:: SEZIONE DEL TESTO ::
Coloro che si sono riuniti per affermare un loro posizionamento riassunto nelle formule «No all’euro, No all’UE, No alla Nato» (declinate in termini di sovranità nazionale, anche con lo slogan «Fuori l’Italia dalla Nato», che lascia da parte l’Europa) si sono dimenticati dei profughi. Nella loro prospettiva a fronteggiare i flussi presenti e futuri, sia con i respingimenti che con l’accoglienza, resterebbero solo gli unici due punti di approdo di questo esodo: Italia e Grecia. Ma mentre l’Europa nel suo complesso avrebbe le risorse per farvi fronte, l’Italia, con una recuperata sovranità – posto che la cosa abbia senso e sia realizzabile – ne rimarrebbe schiacciata: il che forse rientra tra le opzioni della governance europea, non tra le nostre.

Quei flussi migratori stanno però creando una frattura sociale, culturale e politica anche all’interno di ogni paese: tra una componente maggioritaria, ma non ancora vincente, di razzisti, che vorrebbero sbarazzarsi del problema con le spicce, e una componente solidale, oggi minoritaria, ma tutt’altro che insignificante (come lo è invece la maggior parte della sinistra europea).

Tra loro i governi dell’Europa si barcamenano: dopo aver aizzato il loro elettorato, per fidelizzarlo, contro i popoli fannulloni e parassiti che sarebbero all’origine della crisi economica, si rendono ora conto che quel tema gli sta sfuggendo di mano e viene ripreso, in funzione anti-migranti, da forze ben più capaci di loro di metterlo a frutto.

Se per fermare quei flussi bastasse adottare misure molto dure, come barriere, respingimenti, esternalizzazione dei campi, esclusione sociale e carcerazione, probabilmente avrebbero già vinto i nostri antagonisti. Ma le cose non stanno così.

Innanzitutto quei profughi e migranti sono già, per molti versi, cittadini europei, perché si sentono tali: vedono nell’Europa la zona forte di un’area molto più vasta, quella dove si manifestano gli effetti dei processi – guerre, dittature, devastazioni, cambiamenti climatici – che li hanno costretti a fuggire.

Pensano all’Europa come a un loro diritto: un sentire che li pone in aperto conflitto con i governi dell’Unione, che di quel diritto non ne vogliono sapere. Per questo sono una componente fondamentale del proletariato europeo che esige un cambiamento di rotta fuori e dentro i confini dell’Unione.

:: DATI DISPONIBILI ::
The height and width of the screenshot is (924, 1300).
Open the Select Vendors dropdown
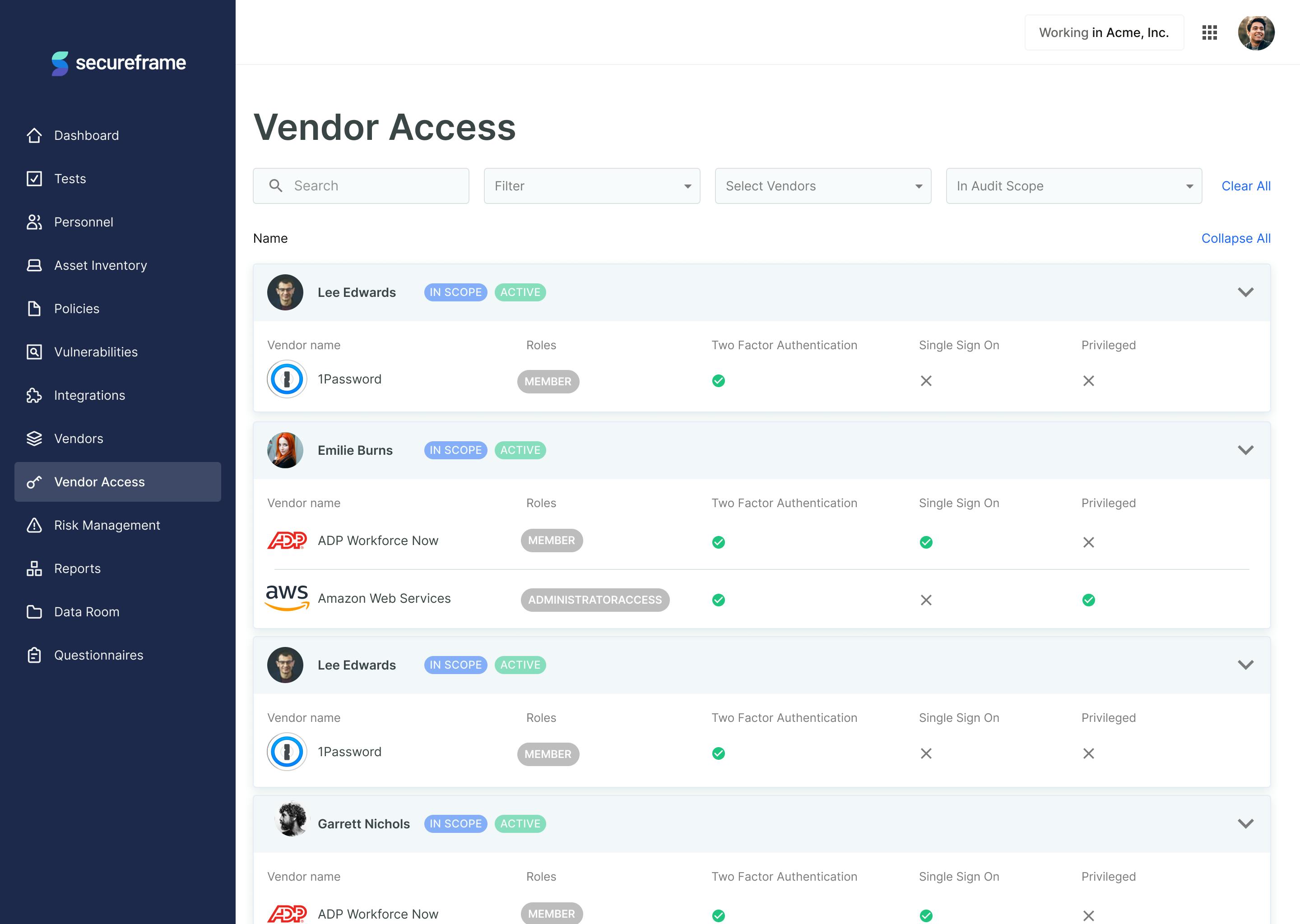click(x=822, y=186)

:: DESCRIZIONE DEL PROBLEMA ::
Nel testo sui profughi e l'Europa, quali sono gli unici due punti di approdo dell'esodo? Il materiale riportato è a sé stante rispetto al testo.

:: RISPOSTA QUI SOTTO ::
Italia e Grecia.